Harvesting fish is an inherently messy business, as with being in the sea, slithery creatures hanging around and all. Shinkei is working to improve this with an automated system that ships fish more humanely and reliably, resulting in a completely different seafood economy.
In many fishing vessels, fish are left to suffocate on the deck, fall and injure themselves, resulting in a greater chance of bacterial contamination, shorter shelf life and poorer taste.
A Japanese technique called ike-jime is an alternative, essentially amounting to a spike through the brain rather than a tedious, messy death. But it takes a certain amount of expertise and one person can only handle so many fish. That’s where Shinkei comes in: it automates the process so the fish don’t suffer and the resulting meat lasts longer and is of better quality.
When I last spoke with the company in 2022, it was developing its first prototypes of vessels to be tested in the unpredictable marine environment. The machine holds the fish in place, identifies the species and shape, and from there can determine exactly where the brain is, which it ejects quickly and accurately. This is the end of the fish, although it still needs to be bled, which happens immediately afterwards in an ice bath.
Founder Saif Khawaja told me that since then, Shinkei has improved its machines to be more reliable, moving from a water-based to a mechanical one, along with other improvements one makes when going from a prototype to a production unit .
The improved machines can also be connected in a modular fashion, allowing parallel processing streams, while the computer vision stack that analyzes the fish in the block is improved, with the addition of new types of fish.
And of course the company has raised money: $6 million to help it go from pilot to production. The goal is to have 10 machines in real use by the end of the year. Shinkei is also working on a second machine that performs a second operation, effectively destroying the spinal cord so that there is no trace of the central nervous system—one step closer to a fillet.
A prototype Shinkei machine on a fishing boat, left. Co-founder Saif Khawaja, right. Image Credits: Shinkei
Khawaja sees Shinkei, and the automation of this technique and ike-jime, as potentially the beginning of a major shift in the seafood economy. It’s not just that he’s hoping for a more humane harvesting method to be implemented – there are a number of negative effects that could be far-reaching.
The thing about the seafood industry is that there is a huge amount of waste, no doubt in part because the oceans are seen as an inexhaustible resource. It’s not, by the way! And overfishing is driving many fish to effective extinction.
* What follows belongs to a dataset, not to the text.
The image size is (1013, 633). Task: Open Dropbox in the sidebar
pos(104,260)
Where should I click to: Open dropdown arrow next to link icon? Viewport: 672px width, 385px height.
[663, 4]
Part of that waste is that fish simply don’t last long as a high-quality product. We’ve all seen the signs: fish, purchase price, delivery this morning. Because tomorrow, that fish will only be good enough to be served grilled with sauce or in a salad, and the next day it’s compost or animal feed.
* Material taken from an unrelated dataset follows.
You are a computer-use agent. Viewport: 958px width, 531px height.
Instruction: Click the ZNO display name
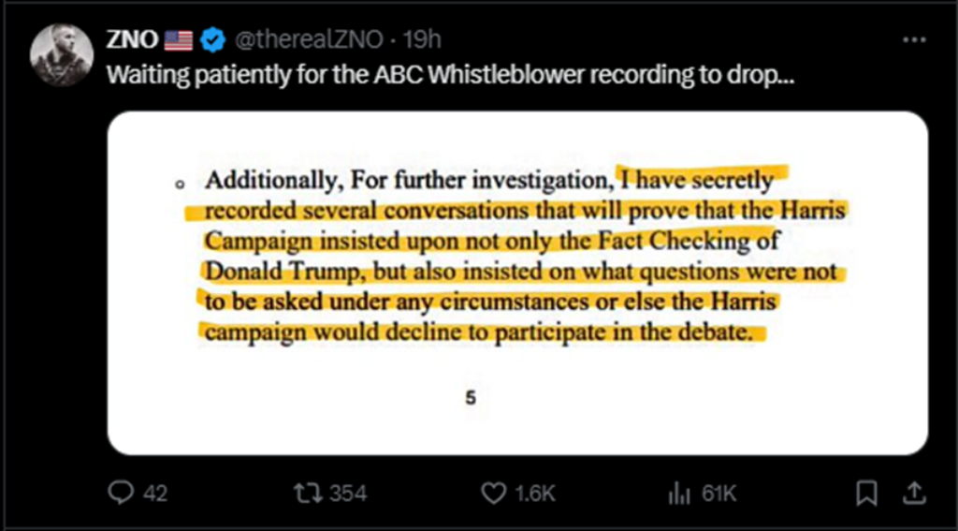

Consumers and restaurants accept this the way we once accepted that milk had to be delivered every few days because it went bad. When packaging technology made it possible for milk to last for weeks rather than days, it changed our relationship with it. Likewise, when in the 1970s, humane slaughter of cows was mandated by the FDA, this became the new standard, including the costs and supply chain changes that entailed.


A fish harvested using the Shinkei system, top, and traditional, bottom — showing tissue damage and contamination that will lead to faster spoilage. Image Credits: Shinkei
Khawaja hopes a similar transformation is underway in seafood. Fish killed through ike-jime rather than other means last much longer, retaining their peak flavor and texture for perhaps a week instead of a day or two. The whole deconstruction process slows down.
This means that a restaurant may not need to buy as much fish, a quarter of which will perhaps be thrown away, but will pay more for fewer, higher-quality fish that last longer. This kind of shift can cause entire industries to change.
For example, in recent decades we have seen a huge amount of meat processing work shift overseas. Khawaja reported that only one billion pounds of salmon were sent to China for processing because it doesn’t make economic sense to do it here where people demand higher wages.
If the value of an individual fish increases and it is easier to process it locally, this may make the economics of processing it overseas (kind of ridiculous to begin with) no longer make sense. Fish can be caught here and stay here, as well as all jobs related to the industry.
Higher value fish can also put negative pressure on overfishing. If a boat can make the same money on 700 fish as it once did on 1,000, that also changes things. Fewer vessels will need to collect far beyond legal or ethical levels just to survive as a business.
“This is a net efficiency gain for the entire supply chain,” Khawaja said. “I really think that in seafood the problems are particularly acute and many of these jobs are dangerous. I worked as a deckhand and almost died! I don’t want this to be a fully automated supply chain, but to remove dangerous jobs and let the skilled workforce create their new environment.”
The funding round was led by Cantos, along with 8VC, Impatient Ventures, Susa Ventures, Carya Venture Partners, Ravelin Capital, Red & Blue Ventures, Undeterred Capital and existing investors.